Product-to-Sum and Sum-to-Product Calculator
Convert between products and sums of sines and cosines using the product-to-sum and sum-to-product identities.
Enter two angles and see the converted value.
Two identities that swap products and sums
Trigonometry has a matched pair of identity families. Product-to-sum turns a product of two sines or cosines into a sum, and sum-to-product runs the other way, turning a sum into a product. This calculator does both: pick the expression you have, enter the two angles, and it returns the converted form and its value.
Product to sum
sin A · cos B = ½[sin(A+B) + sin(A−B)] cos A · cos B = ½[cos(A−B) + cos(A+B)] sin A · sin B = ½[cos(A−B) − cos(A+B)]
These are the workhorses of integration. An integral like ∫ sin(3x)cos(x) dx looks nasty until you rewrite the product as ½[sin(4x) + sin(2x)], which then integrates term by term in seconds.
Sum to product
sin A + sin B = 2 sin((A+B)/2) cos((A−B)/2) sin A − sin B = 2 cos((A+B)/2) sin((A−B)/2) cos A + cos B = 2 cos((A+B)/2) cos((A−B)/2) cos A − cos B = −2 sin((A+B)/2) sin((A−B)/2)

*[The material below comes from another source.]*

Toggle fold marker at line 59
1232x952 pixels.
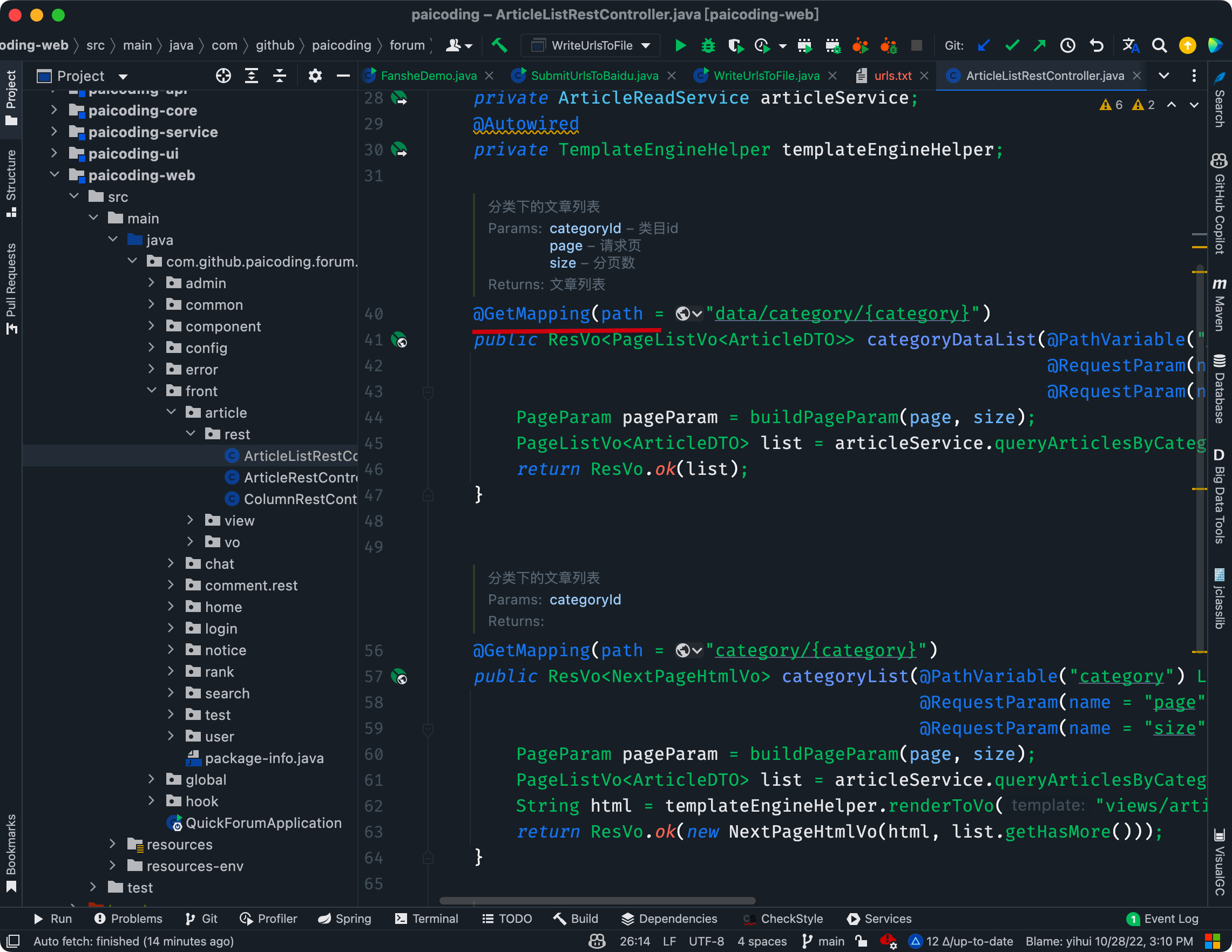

These help you factor expressions, solve equations, and explain beats in acoustics. Two tones at nearby frequencies, cos(2πf₁t) + cos(2πf₂t), combine into one tone at the average frequency whose volume swells and fades at the difference frequency. That slow throb you hear when tuning a guitar against a reference note is exactly the (f₁ − f₂) term.
A surprise worth flagging
Both cos·cos and sin·sin convert to cosine terms. Only sin·cos produces sine terms in the result. Students routinely expect sin·sin to give a sine, and it does not.
Where they came from
Both families fall out of the angle addition formulas. Add sin(A+B) and sin(A−B) and the cross terms cancel, leaving 2 sin A cos B, which rearranges into the first product-to-sum rule. Long before calculators existed, astronomers used these identities, under the tongue-twisting name prosthaphaeresis, to turn slow multiplication into fast addition, the same labor-saving trick logarithms later made famous.